Exercise requirements =
Unless it is a picture, every line from the start of the entries through the line with "Besøg virtuelt showroom (45, 1820)" must be retyped exactly.

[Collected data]
○ ○ ○ ○

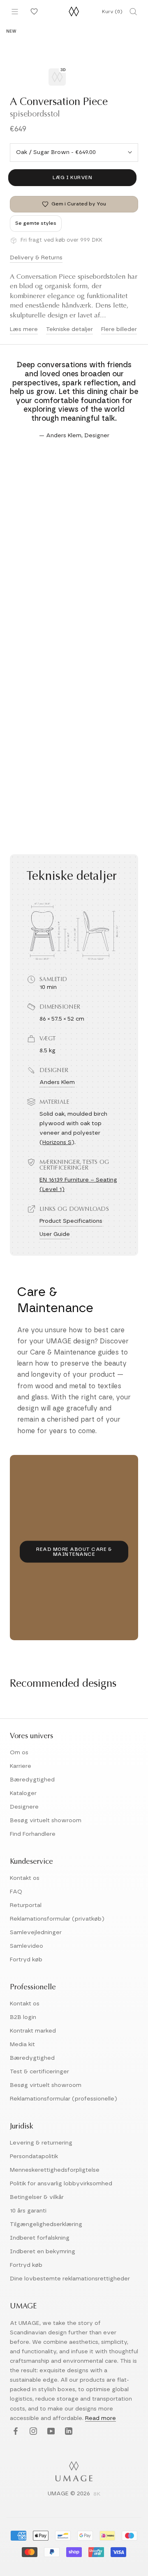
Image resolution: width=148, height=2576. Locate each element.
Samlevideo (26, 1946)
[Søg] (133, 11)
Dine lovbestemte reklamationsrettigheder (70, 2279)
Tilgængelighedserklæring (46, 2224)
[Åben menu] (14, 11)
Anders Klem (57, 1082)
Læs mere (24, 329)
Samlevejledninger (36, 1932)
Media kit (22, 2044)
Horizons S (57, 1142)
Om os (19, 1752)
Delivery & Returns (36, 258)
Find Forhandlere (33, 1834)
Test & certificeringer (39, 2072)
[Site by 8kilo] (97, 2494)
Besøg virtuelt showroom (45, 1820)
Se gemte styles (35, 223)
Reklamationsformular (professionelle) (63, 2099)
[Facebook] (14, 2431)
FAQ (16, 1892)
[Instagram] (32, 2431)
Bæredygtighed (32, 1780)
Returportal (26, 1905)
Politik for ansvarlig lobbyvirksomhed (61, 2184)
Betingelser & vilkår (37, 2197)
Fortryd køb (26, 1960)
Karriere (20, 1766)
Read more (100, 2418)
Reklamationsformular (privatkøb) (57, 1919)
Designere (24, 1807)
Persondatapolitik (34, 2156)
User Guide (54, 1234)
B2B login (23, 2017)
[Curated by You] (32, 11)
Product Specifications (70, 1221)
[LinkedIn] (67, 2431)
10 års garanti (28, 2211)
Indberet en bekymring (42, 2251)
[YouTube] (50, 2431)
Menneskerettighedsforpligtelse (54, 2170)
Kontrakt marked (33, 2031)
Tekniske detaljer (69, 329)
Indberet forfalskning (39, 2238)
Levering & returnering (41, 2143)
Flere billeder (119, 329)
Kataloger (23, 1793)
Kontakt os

○ ○ ○ ○

Solved exercise =
Image resolution: width=148, height=2576. Locate each element.
Samlevideo (26, 1946)
[Søg] (133, 11)
Dine lovbestemte reklamationsrettigheder (70, 2279)
Tilgængelighedserklæring (46, 2224)
[Åben menu] (14, 11)
Anders Klem (57, 1082)
Læs mere (24, 329)
Samlevejledninger (36, 1932)
Media kit (22, 2044)
Horizons S (57, 1142)
Om os (19, 1752)
Delivery & Returns (36, 258)
Find Forhandlere (33, 1834)
Test & certificeringer (39, 2072)
[Site by 8kilo] (97, 2494)
Besøg virtuelt showroom (45, 1820)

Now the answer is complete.